If I’m building an expected points model for football, I don’t want to use one season of data. There are not nearly enough plays in a year to cover all of the situations I’d want to evaluate. At the same time, I wouldn’t want to use 10 years, because the game has changed enough that teams would approach the same situation differently now than they did 10 years ago.

The trouble that Kahneman and Tversky found was that most people don’t apply sufficient suspicion to small samples, assuming that they operate roughly like large ones in many ways. In particular, we don’t account for the increased likelihood that a small sample is biased in some way.

We’re inundated with situational breakdowns like platoon splits and performance against certain defensive coverages, sure. But we don’t acknowledge often enough that even full seasons of performance are subject to a lot of random variation. We need to do a better job of starting from the point of “how much sample is enough to trust the result?” and using that as a guidepost.

Heuristics, for better or worse

I imagine most everyone has encountered some of these heuristics explored by Kahneman and Tversky. 

  • Anchoring: our tendency to stick close to what we’ve already observed or thought.
  • Representativeness: our tendency to respond more to examples of a group that match what we think of as the prototype for that group
  • Availability: our tendency to judge how common something is by how easily we can think of examples of it

We’re in NFL Draft month, so this section feels extremely topical. Scouting as a general practice is rife with examples of these heuristics at work.
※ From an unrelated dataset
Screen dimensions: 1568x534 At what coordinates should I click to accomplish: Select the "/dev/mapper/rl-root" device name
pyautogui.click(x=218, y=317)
They are useful tools to save us time—we probably don’t need to worry much about scouting a 170-pound defensive tackle—but they can get us in trouble.

We knew before the year that Caleb Williams and Marvin Harrison Jr. were likely to be top five picks, so maybe we were a little rosier in our evaluation of them during the 2023 season. (Not saying that’s what happened, but what very likely could have.)

We don’t see a lot of small interior defensive linemen making an impact at the NFL level, so Aaron Donald falls through the cracks (relatively speaking).

We give a lot of credit to offensive linemen for pancake blocks, despite them being far from common.

Perhaps the best way to integrate analytics and scouting is to use data to put guardrails around our perception of a player on film, to correct for the downsides of these heuristics.

Prospect Theory

Kahneman espoused an integrated theory that merges ideas like diminishing returns and loss aversion into a single framework. Again, everyone knows these ideas to be true, but Prospect Theory adds graphs!

Internally at Sports Info Solutions, we’ve spent a decent amount of time pondering how we might change the way people talk about football win probability using this framework. 

One of the biggest gripes about the nerds with the models is that they don’t properly account for the downside of missing on a bold fourth down. And while from a purely in-game situational perspective that’s not a fair critique, it’s worth entertaining the possibility that we could incorporate ideas like loss aversion and diminishing returns into our measures of the value of making certain choices.

For example, say you’re already 90% likely to win. If an overall superior choice presents the possibility of dropping to 75% against a possible improvement to 95%, we might want to encourage a nonlinear win probability measure that considers the risk of bringing the opponent back in the game to be less desirable. 

It’s absolutely worth noting here that I haven’t put a ton of research into any of the words that preceded these, but I feel his work was important enough to drop other things on my plate to talk about. He’s an extremely important person in the sports research world, even if his work wasn’t directly impactful on the game.